Rene Arocha (3-3) pitched a perfect ninth-inning in relief of Palacios.  Michael Jackson (3-2) made it through the eighth-inning unscathed, but the ninth was a different story:  One batter, one game-winning home run.  Just beat it.  This somehow reminds me of a joke that I heard in the early '80's:  What do Michael Jackson and the San Francisco Giants have in common?  They both wear gloves on their left hands for no apparent reason.  Bada bing.

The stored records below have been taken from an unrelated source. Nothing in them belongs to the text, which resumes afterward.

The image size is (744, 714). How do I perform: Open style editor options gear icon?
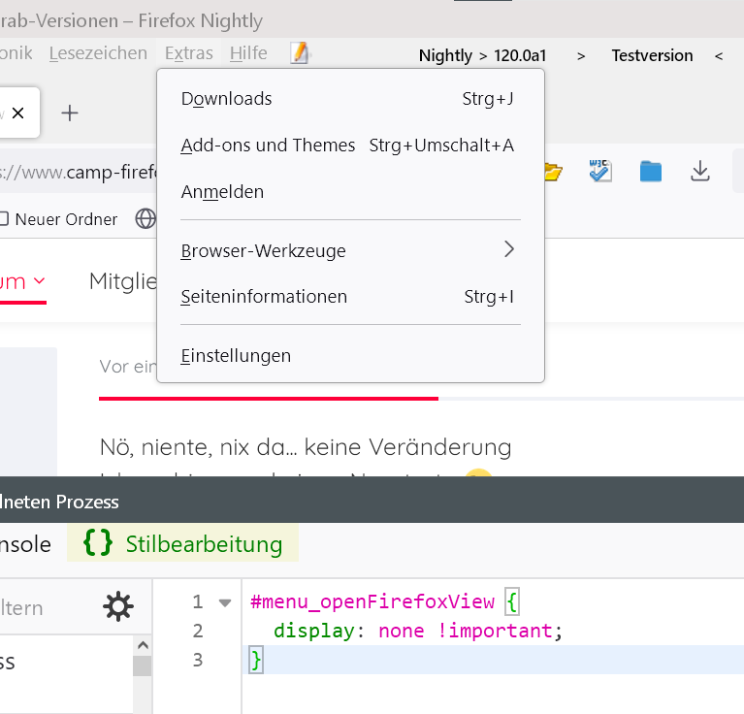118,607
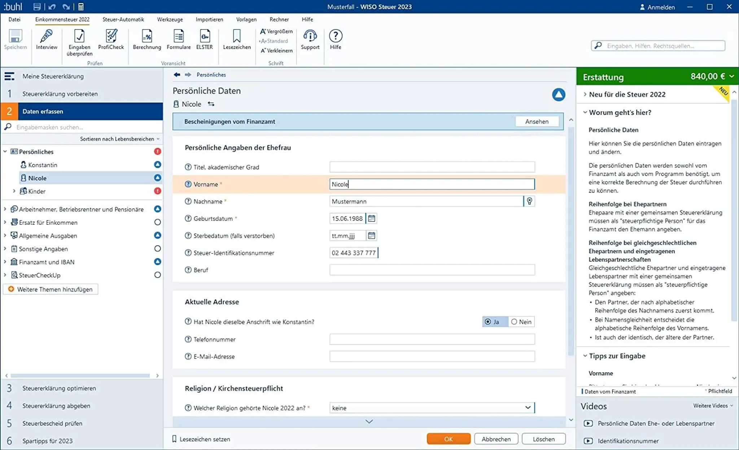This screenshot has width=739, height=450.
Task: Click the ELSTER icon
Action: (204, 36)
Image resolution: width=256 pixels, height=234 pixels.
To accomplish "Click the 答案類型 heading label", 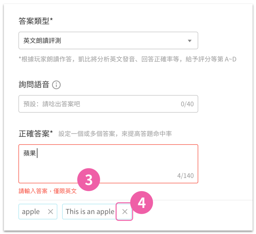I will (x=36, y=21).
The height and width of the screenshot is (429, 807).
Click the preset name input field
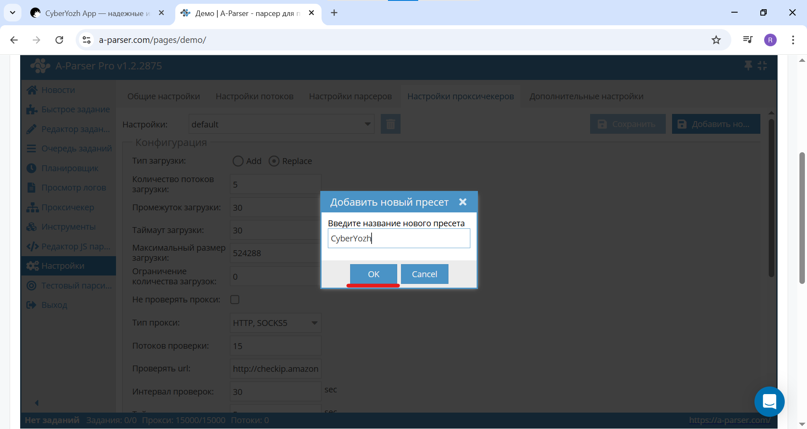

2011 - At Busch Stadium III:  It was the Albert Pujols Show on this nationally televised game between the Cardinals and Cubs.  The game ended with Cubs pitcher Jeff Samardzija (3-2) mysteriously serving up a nice fat pitch to Pujols with two-out and nobody on base in the 12th-inning, which was hit deep to left field for the game winning walk-off home run.  Final score:  St Louis 5 - Chicago 4

Before that dramatic ending, Pujols was still in the thick of anything the Cardinals did, offensively.  In the fourth-inning, with Ryan Theriot on base, Albert launched his first home run of the game off Cubs starter Randy Wells, staking the Cardinals to a 2-0 lead.

Kyle Lohse started the game for the Redbirds, and pitched well until the Cubs mauled him for four runs in the sixth-inning.  Carlos Pena's two-run home run started the scoring; Campana and Fukudome each added an RBI for the Cubs, who now led 4-2.  Lohse didn't make it through the inning.  With two out, Motte replaced him, escaping further damage.  Lohse had been pounded for eleven hits, but only four runs.  The next five Cardinal relievers - Motte, Miller, Batista, Salas, and Sanchez - would allow just one more hit over the final 6.1 innings of this marathon.

Chicago's two-run lead was short-lived.  With two out and Theriot on first, it was Pujols again coming through with a big hit - this time, an RBI double.  With that blow, Wells was removed from the game.  Strangely enough, like Lohse, Wells also pitched precisely 5.2 innings, but only allowed three hits.  The result was still the same, however - 4 runs for the opposition.  That fourth run scored when the new pitcher - Sean Marshall -  was greeted by Lance Berkman's RBI single to tie the game, 4-4.

The last Cardinal pitcher used in this game - Eduardo Sanchez (2-1) - worked two perfect innings, striking out two batters.

The Cubs would use four more pitchers as the game progressed until the fateful twelfth-inning.  Samardzija retired the first two batters in the frame, giving him a golden opportunity to pitch around Pujols.  He chose to go after him - he paid the price.  And the Cardinals got a win they had to have to reach the postseason.